花粉症(アレルギー性鼻炎)
はじめに
花粉症は国民病と言われるほど近年増加傾向にあり、日本での有病率は約50%と言われています。
埼玉県は他の地域と比較しても特に花粉症の有病率が高い都道府県であり、治療を早めに行うことで日常生活に支障のない程度に症状を抑えることが大事です。
また、以前は小児(3-10歳代)では花粉症は少なかったのですが、近年特にスギによる花粉症が小児で著しく増加しています。
60歳以上では有病率が下がることから、還暦を迎えるまでは寛解しづらい病気であると言えます。
花粉症の症状の特徴
花粉症は鼻粘膜に生じるアレルギー疾患であり、下記の症状が特徴です。
- くしゃみ(突然生じて繰り返す)
- 水性鼻漏(さらさらした鼻水)
- 鼻閉(鼻づまり)
眼の症状や鼻のかゆみを伴うことが多く、他の疾患、副鼻腔炎やアレルギー性結膜炎、アトピー性皮膚炎などを合併する場合も少なくありません。
花粉症の原因
その名の通り花粉が体内に入ることで症状を認めますが、花粉の飛散する時期は花粉の種類によって異なります。
- スギ:2~4月
- ヒノキ:3~5月
- イネ科:5~9月
- ブタクサ:8~9月頃
悩まされる人が多いスギ花粉については2~4月頃に飛散し、昼前後と夕方に特に多くなります。
花粉症を予防するために、花粉が飛散しやすい時間帯を避けて外出する、マスクやメガネをつけることで花粉を避けることが大事です。
花粉症の治療
抗ヒスタミン薬
花粉症の主症状の3つのうち、「くしゃみ」と「鼻水」は主にヒスタミンが作用することによって生じるため、ヒスタミンの働きを抑制する抗ヒスタミン薬を使います。
抗ヒスタミン薬は第1世代と第2世代がありますが、最初に開発された第1世代の抗ヒスタミン薬は脳への影響が大きく、眠気や認知機能を低下させるといった副作用があります。
そのため、当院では眠気などの副作用が少ない第2世代の抗ヒスタミン薬を主に使用します。
第2世代抗ヒスタミン薬
商品名 | 一般名 | 自動車運転の注意記載なし | 小児への適用 |
---|---|---|---|
アレグラ | フェキソフェナジン | 〇 | 生後6ヶ月以上 |
ビラノア | ビラスチン | 〇 | |
ザイザル | レボセチリジン | × | 生後6ヶ月以上 |
ルパフィン | ルパタジン | × | 12歳以上 |
アレロック | オロパタジン | × | 2歳以上 |
上記は当院で主に使用している第2世代抗ヒスタミン薬です。
仕事で運転をする人にはフェキソフェナジン(アレグラ)やビラスチン(ビラノア)、小児にはフェキソフェナジンやレボセチリジン(ザイザル)を処方することが多いです。
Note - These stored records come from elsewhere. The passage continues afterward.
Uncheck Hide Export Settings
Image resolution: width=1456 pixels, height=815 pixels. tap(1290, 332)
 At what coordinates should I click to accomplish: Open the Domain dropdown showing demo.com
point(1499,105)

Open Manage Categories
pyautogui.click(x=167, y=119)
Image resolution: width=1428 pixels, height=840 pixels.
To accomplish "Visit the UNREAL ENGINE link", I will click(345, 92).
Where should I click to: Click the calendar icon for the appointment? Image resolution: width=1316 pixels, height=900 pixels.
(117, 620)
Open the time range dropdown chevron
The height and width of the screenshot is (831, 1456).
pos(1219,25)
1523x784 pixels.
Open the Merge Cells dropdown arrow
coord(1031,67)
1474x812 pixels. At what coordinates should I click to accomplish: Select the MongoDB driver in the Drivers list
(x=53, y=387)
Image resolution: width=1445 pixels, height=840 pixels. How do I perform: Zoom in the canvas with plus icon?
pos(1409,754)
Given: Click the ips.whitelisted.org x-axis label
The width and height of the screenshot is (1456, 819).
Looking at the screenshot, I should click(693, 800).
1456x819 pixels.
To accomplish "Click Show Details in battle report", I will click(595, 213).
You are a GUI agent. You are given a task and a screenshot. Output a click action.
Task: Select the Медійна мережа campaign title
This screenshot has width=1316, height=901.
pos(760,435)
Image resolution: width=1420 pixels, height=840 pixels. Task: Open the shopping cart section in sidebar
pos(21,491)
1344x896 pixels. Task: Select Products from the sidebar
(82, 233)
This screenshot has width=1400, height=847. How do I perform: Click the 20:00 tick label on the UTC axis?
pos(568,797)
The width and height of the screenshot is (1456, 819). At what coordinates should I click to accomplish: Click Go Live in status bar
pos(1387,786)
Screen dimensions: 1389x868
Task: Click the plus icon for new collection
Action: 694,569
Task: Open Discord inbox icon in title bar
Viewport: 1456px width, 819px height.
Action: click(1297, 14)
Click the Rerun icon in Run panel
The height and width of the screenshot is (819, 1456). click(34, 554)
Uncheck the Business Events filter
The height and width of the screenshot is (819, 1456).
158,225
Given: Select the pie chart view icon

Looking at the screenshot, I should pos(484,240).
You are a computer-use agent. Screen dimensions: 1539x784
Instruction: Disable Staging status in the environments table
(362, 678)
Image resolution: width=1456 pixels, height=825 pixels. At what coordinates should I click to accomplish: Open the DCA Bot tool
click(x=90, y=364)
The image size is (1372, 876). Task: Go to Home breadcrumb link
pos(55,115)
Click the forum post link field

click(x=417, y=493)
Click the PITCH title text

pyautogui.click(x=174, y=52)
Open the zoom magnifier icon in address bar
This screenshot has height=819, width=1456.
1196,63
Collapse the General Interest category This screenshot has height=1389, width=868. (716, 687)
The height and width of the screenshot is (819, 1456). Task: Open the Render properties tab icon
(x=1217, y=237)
一般的には抗ヒスタミンの作用が強いほど症状が改善しやすいですが、薬の効果には個人差があります。
そのため、効果に応じて薬の調整を行い、必要があれば眠気などの副作用が比較的生じやすい第1世代の抗ヒスタミン薬であるヒドロキシジン(アタラックス)やクロルフェニラミン(ポララミン)を使うこともあります。
抗ロイコトリエン受容体拮抗薬
鼻閉(鼻づまり)の症状がつよい場合は、鼻の粘膜が腫れる要因となるロイコトリエンの作用を抑制する抗ロイコトリエン薬を用います。
現在2種類の内服薬が存在し、プランルカスト(オノン)またはモンテルカスト(シングレア,キプレス)があります。
即効性は抗ヒスタミン薬に劣りますが、内服を開始して1週間程度で奏効し飲み続けることによって最大限の効果を発揮します。
眠気を起こしにくいことも特徴です。
ステロイド点鼻薬
花粉症の3つの主な特徴である、「くしゃみ」、「さらさらした鼻水」、「鼻づまり」に加え、鼻の痒みなどの症状に効果が強い薬です。
ステロイドというと糖尿病や骨粗鬆症などの副作用が気になる方もいると思われますが、最近のステロイド点鼻薬は鼻で主に作用し、全身への副作用がでにくいことが特徴です。
当院では、フルチカゾンフランカルボン酸(アラミスト)やモメタゾンフランカルボン酸(ナゾネックス)を処方しています。
抗IgE抗体薬
内服抗アレルギー薬とステロイド点鼻薬で効果不十分なスギ花粉症患者さんが適応です。
内服と点鼻薬で症状のコントロールが不十分な方に対しては、アレルギー専門施設へ紹介を検討します。